Rob tells Dawn that he has a new job away from the Square and proposes again. She accepts and they go to his parents' house but May is there - the new job doesn't exist, being part of Rob and May's plan to take Dawn prisoner. They handcuff her to a bed and May injects Dawn with a sedative. Dawn tells May that she would rather let the baby die than give it to her, so May decides to deliver the baby herself by caesarean, intentionally putting Dawn's life at risk. When May leaves to get her surgical tools, Dawn tells Rob of May's plans and begs him to let her go. She manages to free herself and knocks Rob out. She stabs May with a scalpel before escaping in their car. Later, Rob returns to Albert Square to apologise to Dawn, but she threatens him and her family discover what he did to her. Rob tells them that he has had May sectioned, when she is actually waiting at home for him to call her. Dawn leaves to visit Keith and her mother, Rosie Miller (Gerry Cowper), Mickey Miller (Joe Swash) and Garry Hobbs (Ricky Groves) keep Rob hostage, torturing him by holding him down and pouring gravy on him and allowing their dog to lick him clean. While this is going on, they learn from Carly Wicks (Kellie Shirley) that Dawn went into labour on the tube and has delivered baby Summer in hospital. Rob is thrown out of the hospital when he tries to visit her. Despite Rob's pleas to forget their plans, May goes into the hospital posing as Dawn's GP and tries to abduct the baby, but Dawn wakes up in time and refuses to let May take her. Distraught, May runs out of the hospital and tries to run Rob down, He calls her bluff, resulting in May driving away. Rob goes to the police and tells them about the surrogacy agreement they had with Dawn. He then visits Dawn and Summer and tries to propose to Dawn, but she punches him, furious that he told the police she wanted to sell her baby. Keith drags him out of the house and he is never seen again.

When May returns in 2008, she reveals that Rob has left her and is now living with a new woman with whom he is expecting a baby.

==Reception==

The storyline seeing Dawn handcuffed to the bed by Rob and Mad May was highly criticised by viewers.

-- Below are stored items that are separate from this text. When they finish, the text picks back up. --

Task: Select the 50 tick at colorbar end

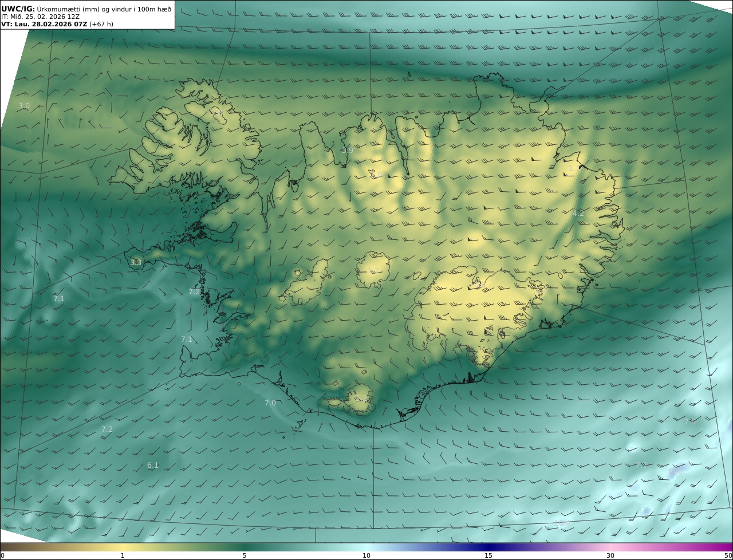Action: coord(728,555)
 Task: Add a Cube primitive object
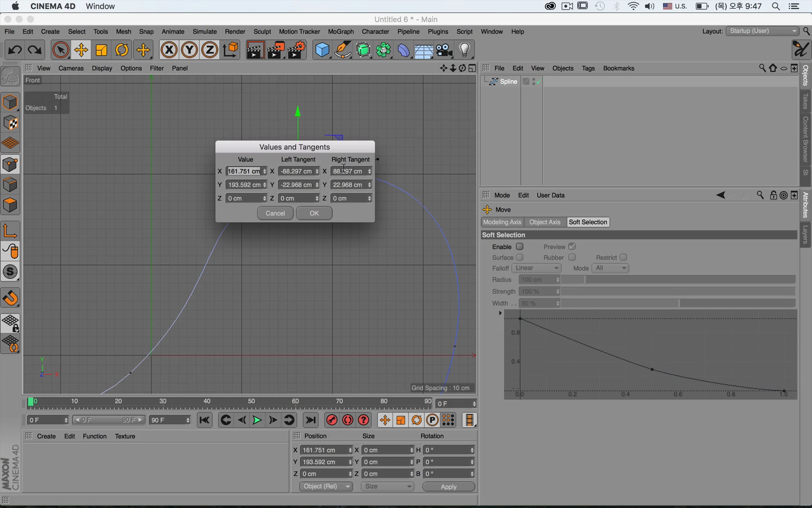[x=322, y=50]
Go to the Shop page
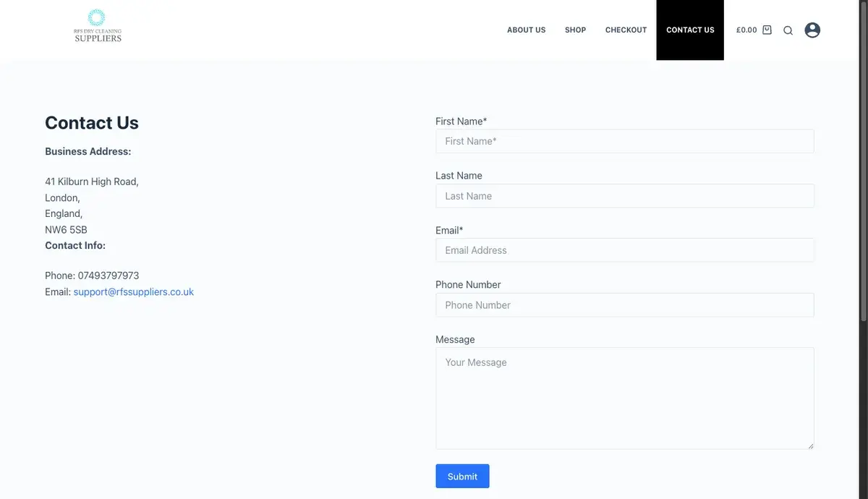This screenshot has height=499, width=868. [x=576, y=30]
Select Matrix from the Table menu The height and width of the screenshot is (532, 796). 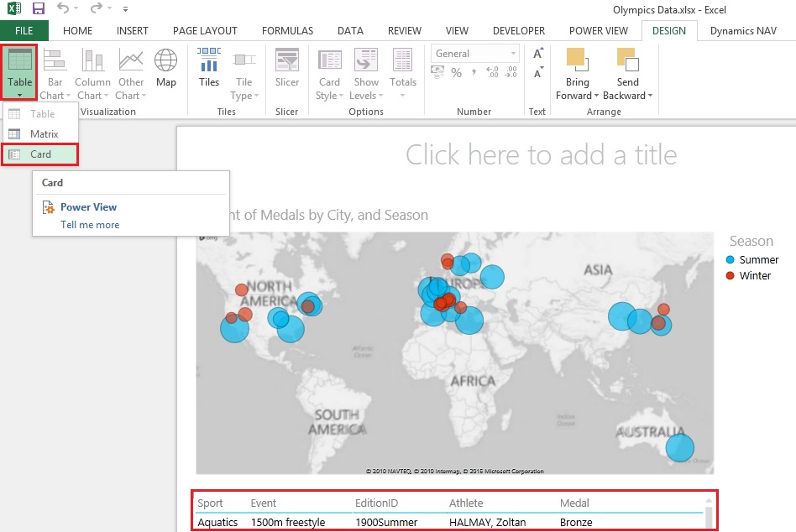point(44,134)
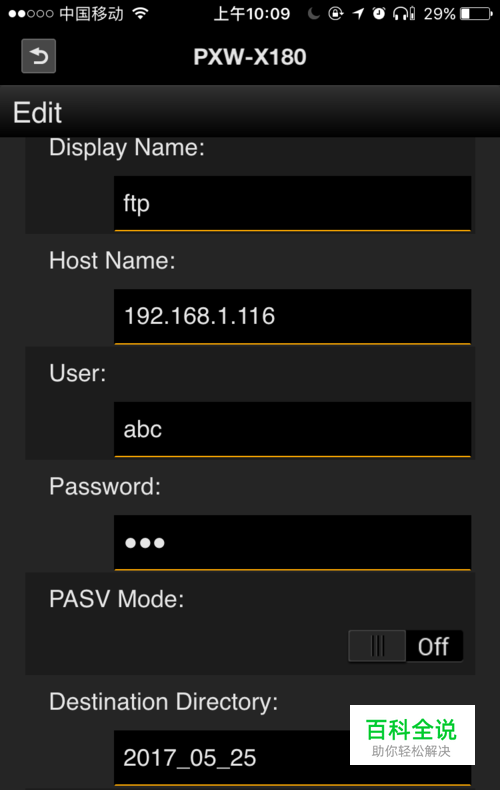
Task: Tap the PXW-X180 title
Action: (x=250, y=57)
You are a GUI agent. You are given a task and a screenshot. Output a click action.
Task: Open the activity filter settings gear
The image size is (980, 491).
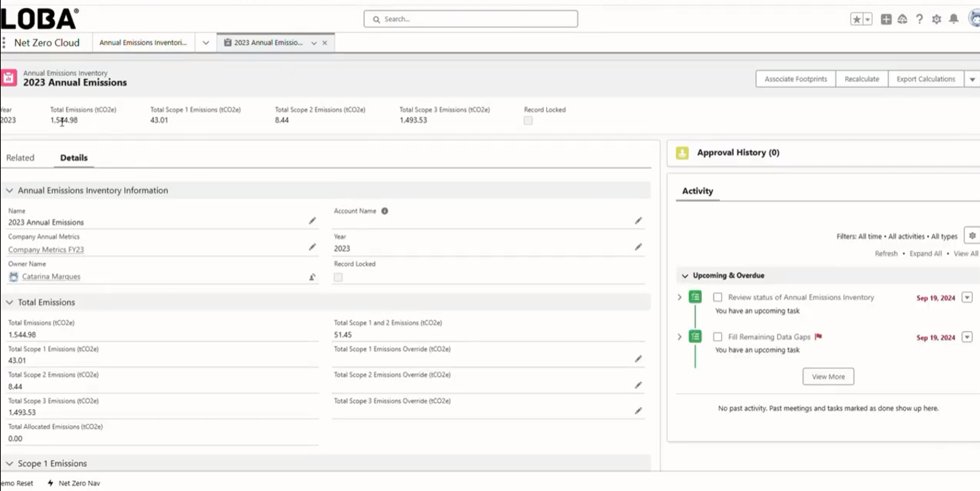point(972,236)
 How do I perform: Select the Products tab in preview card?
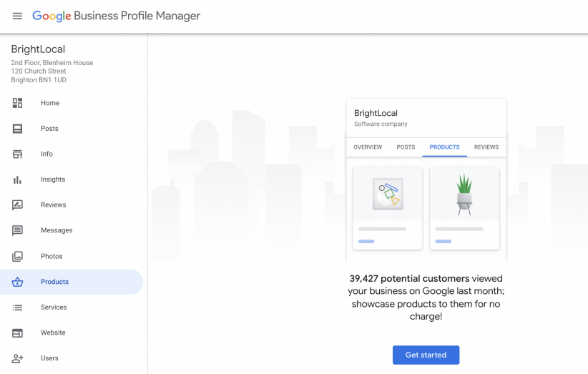[444, 147]
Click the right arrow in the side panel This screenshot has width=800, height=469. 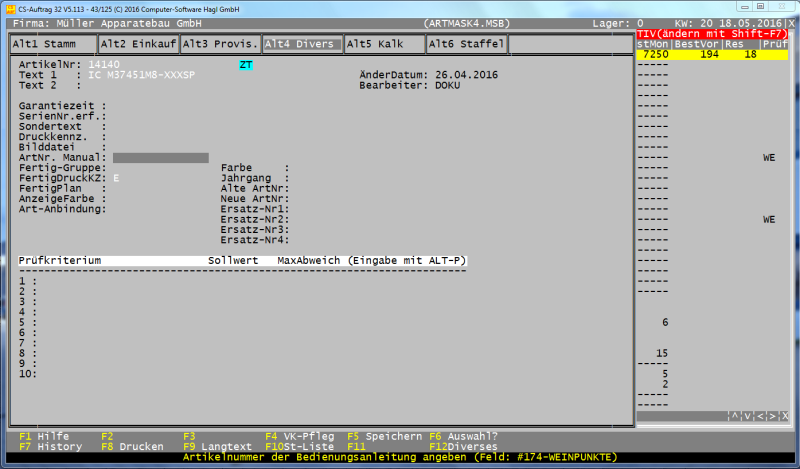click(x=771, y=415)
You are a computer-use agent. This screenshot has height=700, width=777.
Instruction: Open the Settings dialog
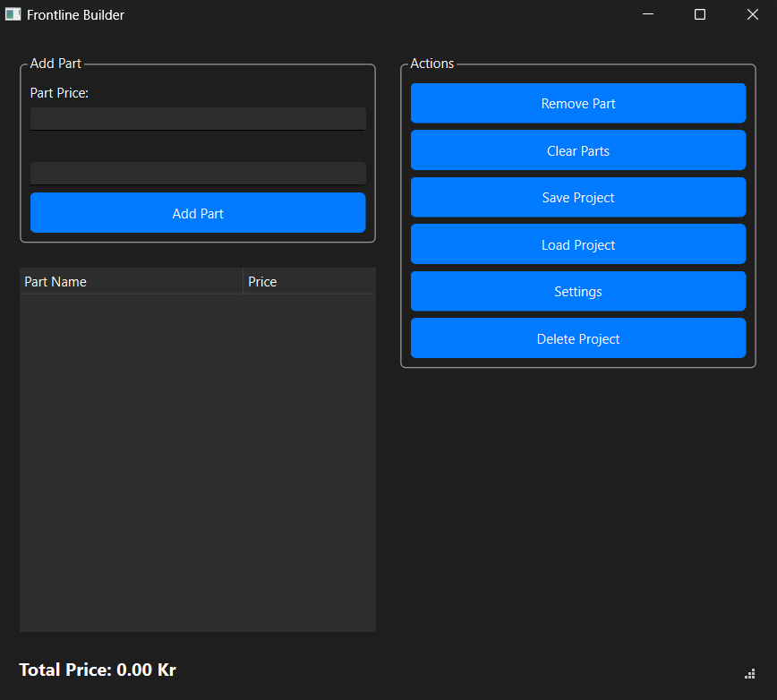[x=577, y=291]
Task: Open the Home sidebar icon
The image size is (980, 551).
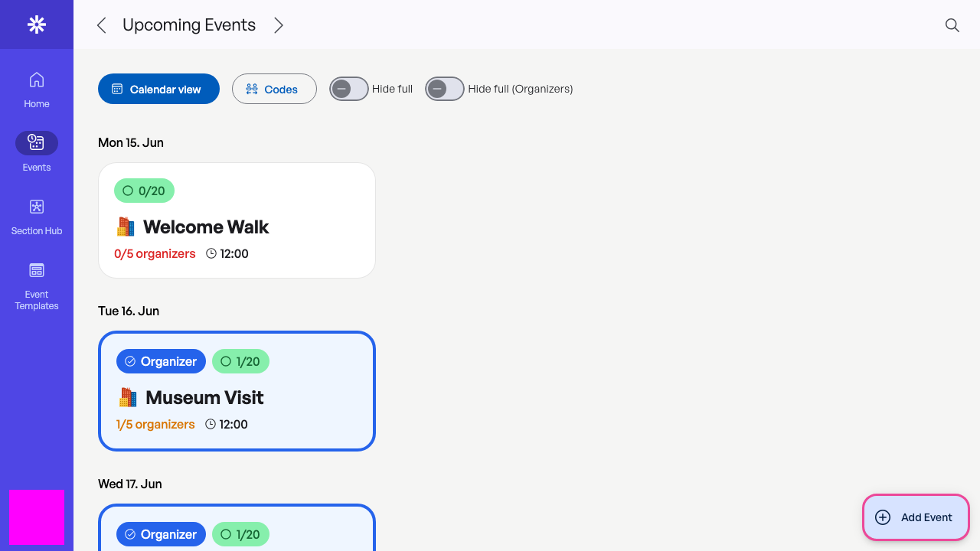Action: (x=37, y=80)
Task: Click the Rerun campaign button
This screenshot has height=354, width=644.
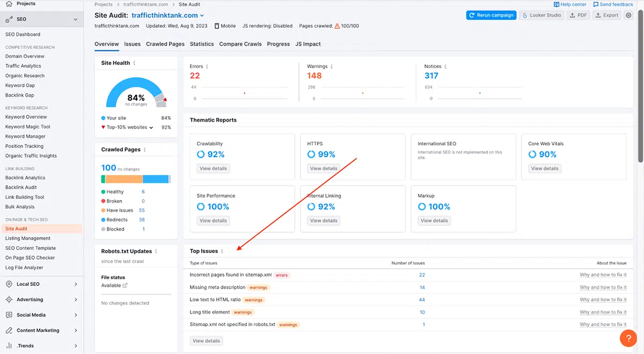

The episode showing Dawn handcuffed to the bed grabbed 9.3 million viewers in total. In the episode, Rob lures Dawn out into the country so that May can handcuff her to the bed in order to give Dawn a home cesarean section. This episode prompted over 200 complaints to the BBC. Laing commented: "I was shocked when I read the script and my girlfriend Ali has been a bit disturbed by what I've been up to. She's enjoyed it but she's been a bit horrified at the same time! I didn't have any idea how bonkers it was going to get. [...] Rob and May were going through real problems with IVF then made some bad choices which got them spiralling into this very dark place. It's good drama and a difficult thing to pull off when it's going out at 8pm. Although we received a lot of complaints last week nobody was trying to offend people." Dawn falls in love with Rob, and he uses this to get a child for May and himself. Laing admitted it was an "intense" period, and commented: "As an actor, you've got to find a way to get your head around it. I never thought about Rob as a villain, he's just someone who makes bad choices and digs holes he can't get out of. The very last turn, when it got so extreme, I put it down to him falling out of love with Dawn and his wife having this spell on him. [...] He justifies it to himself by thinking Dawn wants to give the baby up anyway and she was going to take money for it. I think deep down he has a conscience and there is probably a part of him which is horrified but there's no going back."